大吟醸の酒造りと「天」の概念 vol.121

投稿日:2015年1月16日

<酒蔵の様子>

11月25日醸造祈願

 明けましておめでとうございます。

 11月25日、賣太神社(めたじんじゃ)の藤本宮司のご祈祷を受けたもろみは年末に搾り、元日に皆様にお届けすることができました。

 正月休みを挟んで、5日から酒造りの再開です。

 精米歩合35%の大吟醸、純米大吟醸の一連の酒造りが始まりました。1月10日は最初の麹を出しました。今年も全国新酒鑑評会金賞を目指します。

精米歩合35%の米(左)とその麹(右)

洗米袋の洗浄

<今月の話題>井沢元彦著「逆説の日本史・江戸成熟編」から

 中国の儒教の考えに「天」(てん)という概念があります。帝王が良い政治をすれば天はそれを祝福します。悪い政治をすれば天命が革(あらた)まり、王朝が替わります(これを「革命」と言います)。
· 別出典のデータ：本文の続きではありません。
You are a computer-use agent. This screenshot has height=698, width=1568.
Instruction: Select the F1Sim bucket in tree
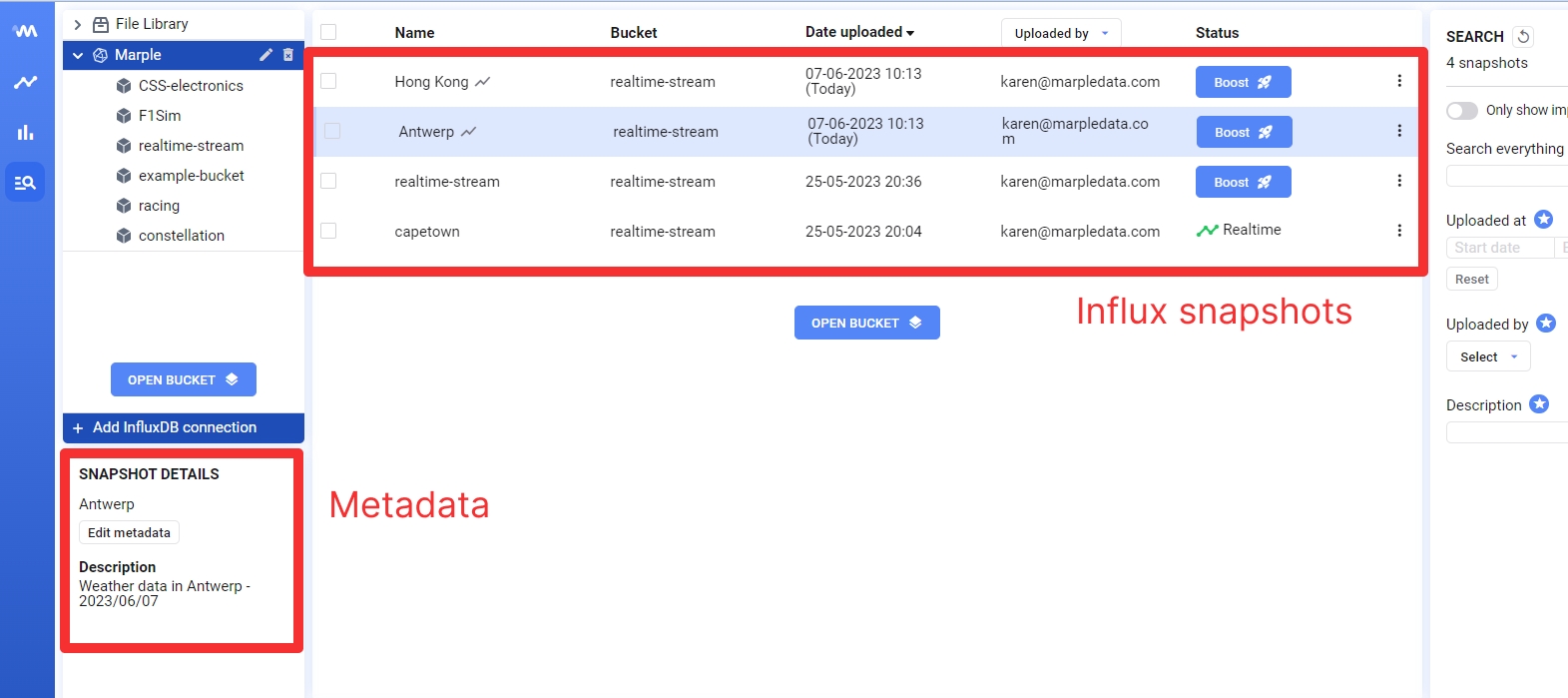[160, 116]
 この考え方は、日本にも伝わり、「至誠は天に通ず」(良い行いは天に認められる)、「正直者の頭に神宿る」(まじめに働いていれば良い報いがある)という言葉になります。

 こういった考え方は、一神教(キリスト教、ユダヤ教、イスラム教など唯一の絶対神しか認めない考え方)ではあり得ないことだそうです。

 なぜなら、例えば悪人が栄えているとしましょう。神にその悪人に天罰が下るように祈ったところで必ずしも天罰は下りません。そうしますと神が善人の願いを聞き入れてくれないことになります。「神が自分の思い通りに動かないことへの不満」が起こります。

 こうしますと人が主で神が従。こんなことを一神教では許せるはずはないからです。一神教では、悪が栄えることも、善人が報われないことも、全て「神の思し召し」(神の意志)になるのです。

 仏教はインドの因果応報説(前世の行いによって後世が変わる)を基本としています。仏教は中国経由で日本に伝わりましたので、「天」の概念が入り込み、「功徳を積めば極楽往生できる」(善行を重ねれば死後の安楽が得られる)という考えが広まりました。中国の「天」は偉大です。

 今日も一日「至誠は天に通ず」、「正直者の頭に神宿る」を信じて、こつこつ働き、夜はゆっくり食事と晩酌。こんな日々が一番の幸せかな、と思うこの頃です。